Aan de oever van het meer het eerste teken van de grote bergbeweging. Het kortste pad naar de Fründenhütte is afgesloten, wegens vallende stenen en een onstabiele berg – in geen geval te betreden. De gehele linkeroever is tot verboden gebied uitgeroepen. Daar, precies tot aan de rand van het meer, bestaat een aanzienlijke kans op aardverschuivingen. De grens ligt vlak bij het drukbezochte restaurant. De lawine zal kennelijk, zo is de verwachting van de autoriteiten, halthouden waar het massatoerisme begint. We nemen een duik in het water, in ons bezwete ondergoed. De watertemperatuur is hoger dan je van een bergmeer verwacht.

De Oeschinensee is achtduizend jaar geleden ontstaan toen maar liefst twee berghellingen naar beneden roetsjten. Er ontstond een natuurlijke stuwdam en een meer, dat in 2007 door Unesco op de Werelderfgoedlijst werd gezet en zo, ook doordat de selfies met die azuurblauwe achtergrond zo populair zijn, een toeristische topbestemming werd. Het oorspronkelijk bescheiden berghotel heeft de aanblik van een pretparkuitspanning gekregen, naast de menukaart valt er ook een lijst met huisregels te raadplegen: niet met ontbloot bovenlijf op het terras zitten, geen zelfbereide etenswaren nuttigen, geen geweld gebruiken tegen het personeel.

Het laatste stuk van de afdaling verloopt via een gloednieuw bergpad, in de begroeide berghelling uitgehakt en -geboord, zodat de route niet meer via de flank van de Spitze Stei hoeft te verlopen. De bestaande asfaltweg is afgesloten. In het brede stroombed van de Öschibach zijn bulldozers bezig puin te schuiven en worden hogere betonnen wanden aangelegd, een Deltawerk voor de komende zondvloed.
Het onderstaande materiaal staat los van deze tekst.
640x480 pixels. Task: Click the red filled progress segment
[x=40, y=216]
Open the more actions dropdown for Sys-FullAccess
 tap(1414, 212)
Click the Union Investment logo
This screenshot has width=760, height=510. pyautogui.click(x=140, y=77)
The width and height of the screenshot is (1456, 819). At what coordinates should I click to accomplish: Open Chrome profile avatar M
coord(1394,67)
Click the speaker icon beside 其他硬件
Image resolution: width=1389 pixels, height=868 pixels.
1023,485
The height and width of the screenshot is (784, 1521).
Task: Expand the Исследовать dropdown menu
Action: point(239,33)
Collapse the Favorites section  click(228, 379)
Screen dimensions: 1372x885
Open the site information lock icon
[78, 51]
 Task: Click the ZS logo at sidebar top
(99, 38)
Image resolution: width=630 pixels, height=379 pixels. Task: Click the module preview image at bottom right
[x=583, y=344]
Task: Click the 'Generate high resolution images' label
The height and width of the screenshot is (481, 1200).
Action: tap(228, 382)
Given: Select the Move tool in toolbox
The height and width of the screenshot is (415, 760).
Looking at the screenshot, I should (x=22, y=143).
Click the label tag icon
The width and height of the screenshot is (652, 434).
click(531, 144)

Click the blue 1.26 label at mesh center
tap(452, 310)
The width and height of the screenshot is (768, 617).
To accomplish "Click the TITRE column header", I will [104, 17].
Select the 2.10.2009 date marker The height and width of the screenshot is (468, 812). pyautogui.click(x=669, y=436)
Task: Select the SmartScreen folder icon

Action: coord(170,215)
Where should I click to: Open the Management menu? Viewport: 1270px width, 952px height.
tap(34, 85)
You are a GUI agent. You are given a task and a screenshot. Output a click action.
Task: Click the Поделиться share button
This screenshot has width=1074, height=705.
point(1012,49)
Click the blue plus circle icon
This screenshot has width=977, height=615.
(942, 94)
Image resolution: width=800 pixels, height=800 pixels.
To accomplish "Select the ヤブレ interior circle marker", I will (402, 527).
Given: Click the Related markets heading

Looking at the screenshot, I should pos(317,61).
Beneden, bij de grotere bergstroom de Kander, ligt Kandersteg. Al in de vroege middeleeuwen kwamen hier de eerste handelsreizigers langs, via de Gemmipas en de Lötschenpas; lokale landarbeiders boden aan de reizigers tegen betaling in draagstoelen naar de bergpassen te brengen. Tegenwoordig hebben ze daar taxibusjes voor, bestuurd door mannen en een enkele vrouw van rond de pensioenleeftijd. Het dorp beschikt over een treinstation, een openluchtzwembad, een internationaal scoutscentrum en, al sinds de achttiende eeuw, een met de jaren groeiend aantal hotels. 

Aan een plek waar een catastrofe heeft plaatsgevonden kun je zwaarwichtige gedachten wijden, stilstaand bij een jaren later opgericht, zorgvuldig onderhouden monument, maar een gebied dat in de toekomst mogelijk getroffen zal worden, daar valt nog altijd relativering aan te ontlenen. Vandaag zal het wel zo’n vaart niet lopen. Het zwaard van Damocles is een machtig ding, een vlijmscherp stuk ijzer dat in de lucht hangt aan één enkele paardenhaar. Een mooi beeld. Op de telefoon bekijken we wat voor weer het morgen wordt, en hoeveel centimeters de berg vandaag verschoven is.